Atualmente, parecia seu filho! E seus
pesadelos estão aumentando. Os primeiros eram raros, ela assustava quando via. Queria ajudar, se
preocupava, ia com Pedro às consultas de
médicos, psiquiatras, homeopatas, holísticos, achava que teria tratamento...
tudo em vão. Depois se acostumou. Viu que era assim mesmo e não se assusta mais.
Silvia não
sabe nada sobre o passado de Pedro. Porém não tem motivos para se queixar. Tem
certeza absoluta da fidelidade dele. E ele sempre se mostra tão apaixonado
quanto nos primeiros tempos do casamento. Ela fica triste por não ter filhos,
mas com certeza não foi por falta de empenho. Simplesmente os filhos não vieram.
Pedro não se importava e ela acabou por se conformar. Mas continua tendo
vontade de saber o passado de seu homem.
Pedro
Os pesadelos
estão se tornando mais e mais frequentes. E ele sabe que assim será até que...
Pedro ama Silvia, mais do que amou outras mulheres perdidas na ventania de seu
passado. Fica triste só de pensar em deixá-la. Mas sabe que é preciso. Procura cobri-la
de carinhos e mimos para compensar o seu futuro sofrimento.
Mesmo sem compreender, Pedro sabe que seu tempo está no fim.
Silvia
Ela não
entende. Seu amado, seu companheiro, seu querido marido, tão bonito, tão
carinhoso, à medida que ela fica mais velha e feia, ele fica mais dedicado,
apaixonado e misterioso. E com o sono cada vez mais agitado.
Pedro
- Silvia eu preciso viajar, fui designado para coordenar uma
pesquisa com os índios do Pantanal Você quer vir comigo?
Ele quer que
ela aceite. Deseja desfrutar de sua companhia mais uma vez.
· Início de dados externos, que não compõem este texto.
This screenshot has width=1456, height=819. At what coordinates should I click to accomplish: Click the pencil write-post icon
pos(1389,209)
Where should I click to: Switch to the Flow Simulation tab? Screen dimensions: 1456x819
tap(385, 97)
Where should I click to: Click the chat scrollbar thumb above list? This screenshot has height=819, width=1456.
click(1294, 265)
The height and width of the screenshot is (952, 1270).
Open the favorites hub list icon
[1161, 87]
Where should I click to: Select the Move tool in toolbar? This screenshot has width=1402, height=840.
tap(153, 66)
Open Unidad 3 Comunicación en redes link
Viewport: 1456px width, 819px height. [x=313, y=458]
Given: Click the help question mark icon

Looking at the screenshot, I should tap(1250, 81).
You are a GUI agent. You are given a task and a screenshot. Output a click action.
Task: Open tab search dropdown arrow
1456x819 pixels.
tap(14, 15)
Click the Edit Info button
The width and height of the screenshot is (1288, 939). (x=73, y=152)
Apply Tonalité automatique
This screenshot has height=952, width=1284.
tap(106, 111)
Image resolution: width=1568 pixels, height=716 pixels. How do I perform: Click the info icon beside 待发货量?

- Que bom! Adoro viajar com você! Quando vamos?
- A equipe vai daqui a quinze dias. Mas eu proponho irmos
uma semana antes pra passear pela região. Uma nova lua de mel, o que você acha?
– ele sorri o seu melhor sorriso.
- Ah, Pedro, que delícia! Claro que eu acho ótimo! Vou fazer as malas já!
Silvia
“Que lindo é
aqui! Devíamos ter vindo mais vezes... mas daqui por diante viremos mais. Essa
pesquisa com os índios ainda vai render muitas viagens... O passeio de hoje,
que maravilha! Primeiro a mata, a sombra das árvores, o som dos pássaros...
depois o rio de águas tão claras, o banho na cachoeira, aquela explosão aquática
na cabeça... e a companhia tão gostosa de Pedro, tudo perfeito!”
Perfeito,
mas cansativo. Silvia volta para o hotel. Quer tomar um banho e se preparar
para o jantar. O jovem Pedro quis ficar mais um pouco.
Pedro
- Sim estou pronto. Eis-me
aqui novamente.
A mesma terra vermelha, a mesma mata cheia de
pássaros, a mesma cidade com ruas de pedras... só que agora, com muito mais
gente, casas e hotéis. Apesar de não haver pessoas nuas com enfeite de penas,
Pedro sabe que o lugar é esse e o momento é agora.
Pedro
caminha pela mata. Tira toda a roupa, não vai mais precisar dela. Aquece seu
corpo nu aos últimos raios de sol e caminha descalço sobre a terra vermelha até
a margem do grande rio.
- Está certo. É aqui
mesmo. – ele está tranquilo.
Pedro pensa
em Silvia pela última vez e se atira n’água. O turbilhão o engole.
***
Tarefa: O personagem principal deve ter pelo menos 500 anos.